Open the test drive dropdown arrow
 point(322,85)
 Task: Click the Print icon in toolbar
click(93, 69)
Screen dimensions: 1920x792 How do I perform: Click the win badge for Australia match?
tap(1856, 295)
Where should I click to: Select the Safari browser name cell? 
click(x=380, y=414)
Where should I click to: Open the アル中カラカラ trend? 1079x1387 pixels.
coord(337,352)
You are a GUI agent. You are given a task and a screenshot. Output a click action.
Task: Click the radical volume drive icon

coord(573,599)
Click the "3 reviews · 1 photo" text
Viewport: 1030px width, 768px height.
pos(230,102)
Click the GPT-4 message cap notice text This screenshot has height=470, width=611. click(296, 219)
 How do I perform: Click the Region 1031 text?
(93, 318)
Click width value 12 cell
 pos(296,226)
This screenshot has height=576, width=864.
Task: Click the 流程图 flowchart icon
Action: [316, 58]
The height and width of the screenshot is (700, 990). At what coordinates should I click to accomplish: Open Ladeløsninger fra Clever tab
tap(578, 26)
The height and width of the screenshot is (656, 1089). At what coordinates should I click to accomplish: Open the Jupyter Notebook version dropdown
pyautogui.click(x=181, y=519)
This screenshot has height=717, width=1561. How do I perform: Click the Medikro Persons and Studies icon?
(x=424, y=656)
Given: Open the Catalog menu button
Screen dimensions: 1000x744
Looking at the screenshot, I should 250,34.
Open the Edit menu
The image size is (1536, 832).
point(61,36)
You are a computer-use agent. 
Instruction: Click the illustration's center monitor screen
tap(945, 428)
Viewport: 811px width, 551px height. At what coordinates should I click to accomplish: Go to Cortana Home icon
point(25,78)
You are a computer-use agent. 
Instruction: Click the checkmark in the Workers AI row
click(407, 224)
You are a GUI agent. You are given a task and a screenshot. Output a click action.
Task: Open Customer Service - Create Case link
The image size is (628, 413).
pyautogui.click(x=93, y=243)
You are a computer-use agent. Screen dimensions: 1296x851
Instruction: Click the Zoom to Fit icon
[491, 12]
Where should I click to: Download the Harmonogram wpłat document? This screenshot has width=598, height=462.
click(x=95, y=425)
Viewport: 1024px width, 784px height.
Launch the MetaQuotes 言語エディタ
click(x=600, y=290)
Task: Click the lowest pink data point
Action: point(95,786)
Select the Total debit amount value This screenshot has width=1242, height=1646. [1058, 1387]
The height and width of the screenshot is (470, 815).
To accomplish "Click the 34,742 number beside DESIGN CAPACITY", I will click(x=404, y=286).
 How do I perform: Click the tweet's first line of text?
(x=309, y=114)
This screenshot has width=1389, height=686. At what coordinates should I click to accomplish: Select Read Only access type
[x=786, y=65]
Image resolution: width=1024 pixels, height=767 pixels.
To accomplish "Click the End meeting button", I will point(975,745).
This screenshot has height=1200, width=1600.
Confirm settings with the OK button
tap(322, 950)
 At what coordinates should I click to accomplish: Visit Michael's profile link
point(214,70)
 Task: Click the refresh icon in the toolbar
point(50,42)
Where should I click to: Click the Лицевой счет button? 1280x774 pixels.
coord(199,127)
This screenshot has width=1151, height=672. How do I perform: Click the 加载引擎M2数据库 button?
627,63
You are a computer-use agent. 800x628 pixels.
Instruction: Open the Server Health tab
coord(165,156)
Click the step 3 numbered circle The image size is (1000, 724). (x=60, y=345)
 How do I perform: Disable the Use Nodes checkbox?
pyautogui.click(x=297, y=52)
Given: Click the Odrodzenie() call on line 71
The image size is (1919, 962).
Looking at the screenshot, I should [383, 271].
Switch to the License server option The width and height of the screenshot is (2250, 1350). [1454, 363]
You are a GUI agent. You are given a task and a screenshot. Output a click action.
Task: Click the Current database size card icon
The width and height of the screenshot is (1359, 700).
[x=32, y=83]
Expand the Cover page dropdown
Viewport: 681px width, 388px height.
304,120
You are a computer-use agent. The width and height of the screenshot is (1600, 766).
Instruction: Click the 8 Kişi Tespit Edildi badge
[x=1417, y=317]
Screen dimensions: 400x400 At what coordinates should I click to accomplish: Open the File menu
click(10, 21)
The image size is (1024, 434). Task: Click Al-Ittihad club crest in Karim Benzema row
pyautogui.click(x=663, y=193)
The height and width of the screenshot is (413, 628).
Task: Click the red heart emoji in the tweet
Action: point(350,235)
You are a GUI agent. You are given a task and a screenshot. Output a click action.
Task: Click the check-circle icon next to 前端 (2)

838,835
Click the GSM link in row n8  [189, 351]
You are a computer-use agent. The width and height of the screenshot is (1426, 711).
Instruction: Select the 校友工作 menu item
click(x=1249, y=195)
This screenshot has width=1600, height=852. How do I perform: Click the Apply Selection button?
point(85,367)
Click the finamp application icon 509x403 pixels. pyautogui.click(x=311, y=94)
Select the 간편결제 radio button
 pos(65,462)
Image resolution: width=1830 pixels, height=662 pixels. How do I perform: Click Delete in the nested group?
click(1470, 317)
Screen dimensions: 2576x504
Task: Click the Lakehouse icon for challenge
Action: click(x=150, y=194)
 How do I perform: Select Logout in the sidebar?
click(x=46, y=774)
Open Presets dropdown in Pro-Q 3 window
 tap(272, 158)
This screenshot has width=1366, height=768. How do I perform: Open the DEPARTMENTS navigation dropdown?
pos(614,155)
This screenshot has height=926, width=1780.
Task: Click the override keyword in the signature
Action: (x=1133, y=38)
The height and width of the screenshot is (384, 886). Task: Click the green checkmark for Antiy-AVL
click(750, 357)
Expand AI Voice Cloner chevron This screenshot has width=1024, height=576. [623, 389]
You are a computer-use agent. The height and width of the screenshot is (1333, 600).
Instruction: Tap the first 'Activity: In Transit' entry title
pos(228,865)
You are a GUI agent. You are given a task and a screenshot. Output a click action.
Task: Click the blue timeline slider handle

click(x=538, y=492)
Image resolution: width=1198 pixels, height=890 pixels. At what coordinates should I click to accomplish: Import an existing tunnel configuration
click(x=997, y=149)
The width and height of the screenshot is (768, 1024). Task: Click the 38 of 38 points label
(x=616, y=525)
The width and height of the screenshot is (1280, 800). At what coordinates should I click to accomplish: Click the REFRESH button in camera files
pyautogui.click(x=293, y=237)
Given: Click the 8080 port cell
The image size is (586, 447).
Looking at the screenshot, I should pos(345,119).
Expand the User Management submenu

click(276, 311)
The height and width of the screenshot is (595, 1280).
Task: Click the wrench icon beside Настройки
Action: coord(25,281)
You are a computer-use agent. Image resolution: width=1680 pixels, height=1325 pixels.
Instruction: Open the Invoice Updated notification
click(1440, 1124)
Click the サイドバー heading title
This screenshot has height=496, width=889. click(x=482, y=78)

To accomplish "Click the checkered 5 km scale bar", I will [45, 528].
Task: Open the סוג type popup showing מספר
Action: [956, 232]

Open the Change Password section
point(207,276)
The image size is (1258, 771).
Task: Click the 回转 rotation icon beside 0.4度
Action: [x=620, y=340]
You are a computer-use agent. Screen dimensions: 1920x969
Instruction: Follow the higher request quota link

■ ■ ■

**Requirement**
Wherever a line in the listing contains the word "computer", copy that line out.

**Output**
You are a computer-use agent. 
You are a computer-use agent. 
You are a computer-use agent. Screen dimensions: 1296x851
You are a computer-use agent. 800x628 pixels.
You are a computer-use agent. The width and height of the screenshot is (1600, 766).
You are a computer-use agent. The width and height of the screenshot is (1426, 711).
You are a computer-use agent. The height and width of the screenshot is (1333, 600).
You are a computer-use agent. Image resolution: width=1680 pixels, height=1325 pixels.
You are a computer-use agent. Screen dimensions: 1920x969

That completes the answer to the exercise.